Da "'Istituzione' si trasforma in 'Opera'. Smette di essere
Sposa per finire con l’essere Amministratrice; da Serva si
trasforma in 'Controllore'. Aparecida vuole una Chiesa Sposa, Madre,
Serva, facilitatrice della fede e non controllore della fede".
Terzo
punto: "Ad Aparecida - ha detto il Papa - si danno in maniera
rilevante due categorie pastorali che sorgono dalla stessa
originalità del Vangelo e possono anche servirci da criterio per
valutare il modo in cui viviamo ecclesialmente il discepolato
missionario: la vicinanza e l’incontro. Nessuno dei due è nuovo,
ma costituiscono la modalità in cui Dio si è rivelato nella storia"
ha continuato il Papa ricordando che "Vi sono pastorali
impostate con una tale dose di distanza che sono incapaci di
raggiungere l’incontro: incontro con Gesù Cristo, incontro con i
fratelli. Da questo tipo di pastorali ci si può attendere al massimo
una dimensione di proselitismo, ma mai portano a raggiungere né
l’inserimento ecclesiale, né l’appartenenza ecclesiale. (...)
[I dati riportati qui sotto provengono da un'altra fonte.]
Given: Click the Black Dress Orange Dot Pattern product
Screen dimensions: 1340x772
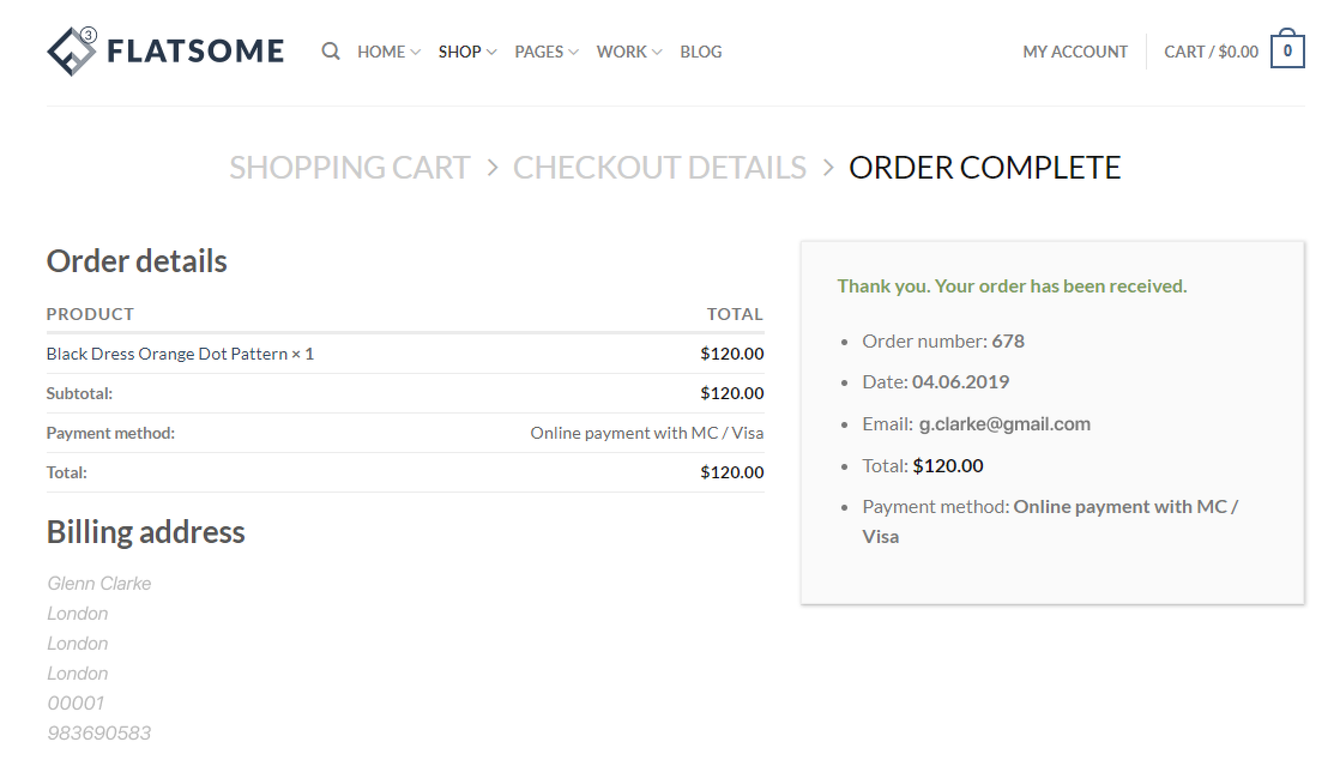Looking at the screenshot, I should coord(167,354).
Una pietra di paragone per calibrare la vicinanza e la capacità
d’incontro di una pastorale è l’omelia".
Quarto
e ultimo punto: "Il Vescovo deve condurre, che non è la stessa
cosa che spadroneggiare. (...) Desidero aggiungere qui alcune linee
sul profilo del Vescovo (...). I Vescovi devono essere Pastori,
vicini alla gente, padri e fratelli, con molta mansuetudine; pazienti
e misericordiosi. Uomini che amano la povertà, tanto la povertà
interiore come libertà davanti al Signore, quanto la povertà
esteriore come semplicità e austerità di vita.
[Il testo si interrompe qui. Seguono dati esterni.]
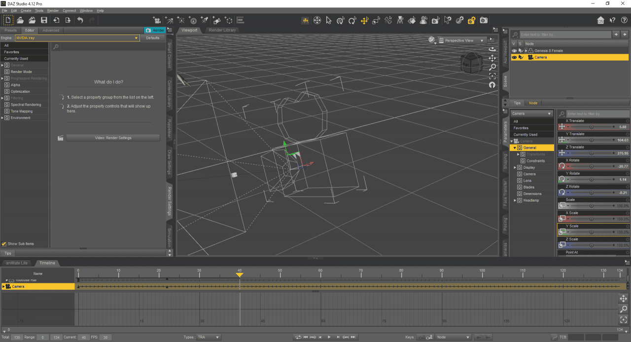Open a scene file with the Open icon
Image resolution: width=631 pixels, height=342 pixels.
20,20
Uomini che non abbiano 'psicologia da príncipi'. Uomini che
non siano ambiziosi e che siano sposi di una Chiesa senza stare in
attesa di un’altra. Uomini capaci di vegliare sul gregge che è
stato loro affidato e di avere cura di tutto ciò che lo tiene unito:
vigilare sul loro popolo con attenzione sugli eventuali pericoli che
lo minacciano ma soprattutto per accrescere la speranza: che abbiano
sole e luce nei cuori. Uomini capaci di sostenere con amore e
pazienza i passi di Dio nel suo popolo. E il posto del Vescovo per
stare col suo popolo è triplice: o davanti per indicare il cammino,
o nel mezzo per mantenerlo unito e neutralizzare gli sbandamenti, o
dietro per evitare che nessuno rimanga indietro, ma anche, e
fondamentalmente, perché il gregge stesso ha il proprio fiuto per
trovare nuove strade". Prima di concludere il suo discorso, il
Papa ha affermato: "Siamo un po’ in ritardo in quello che si
riferisce alla Conversione Pastorale. È
opportuno che ci aiutiamo un po’ di più a fare i passi che il
Signore vuole per noi in questo 'oggi' dell’America Latina e dei
Caraibi. E sarebbe bene cominciare da qui".